Exercise: List every line in the entries below that contains the string "computer".

(Entries for locating described items)
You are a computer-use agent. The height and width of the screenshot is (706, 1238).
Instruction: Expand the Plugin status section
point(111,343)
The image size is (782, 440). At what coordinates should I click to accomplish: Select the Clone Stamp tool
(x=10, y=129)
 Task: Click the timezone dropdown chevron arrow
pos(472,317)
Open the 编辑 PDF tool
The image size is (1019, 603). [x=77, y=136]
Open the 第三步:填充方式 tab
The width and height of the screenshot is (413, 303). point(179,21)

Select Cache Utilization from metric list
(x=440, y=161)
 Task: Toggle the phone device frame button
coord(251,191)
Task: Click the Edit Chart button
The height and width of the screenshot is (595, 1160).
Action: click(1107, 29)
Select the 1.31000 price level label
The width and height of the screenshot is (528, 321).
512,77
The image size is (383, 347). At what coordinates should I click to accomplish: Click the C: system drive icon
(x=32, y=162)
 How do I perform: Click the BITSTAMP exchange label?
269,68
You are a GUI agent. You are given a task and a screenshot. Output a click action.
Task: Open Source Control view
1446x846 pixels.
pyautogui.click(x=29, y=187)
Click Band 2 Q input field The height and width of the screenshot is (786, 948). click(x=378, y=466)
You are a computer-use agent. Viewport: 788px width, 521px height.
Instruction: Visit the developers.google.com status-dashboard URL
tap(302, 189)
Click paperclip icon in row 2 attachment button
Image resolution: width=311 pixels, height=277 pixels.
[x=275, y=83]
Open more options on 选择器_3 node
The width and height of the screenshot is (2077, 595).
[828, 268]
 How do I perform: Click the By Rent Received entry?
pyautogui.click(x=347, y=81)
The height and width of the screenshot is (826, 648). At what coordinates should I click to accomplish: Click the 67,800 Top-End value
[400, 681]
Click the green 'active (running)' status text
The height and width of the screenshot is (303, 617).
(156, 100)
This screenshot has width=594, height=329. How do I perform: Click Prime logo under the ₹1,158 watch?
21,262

Response to the exercise:
You are a computer-use agent. The height and width of the screenshot is (706, 1238).
You are a computer-use agent. Viewport: 788px width, 521px height.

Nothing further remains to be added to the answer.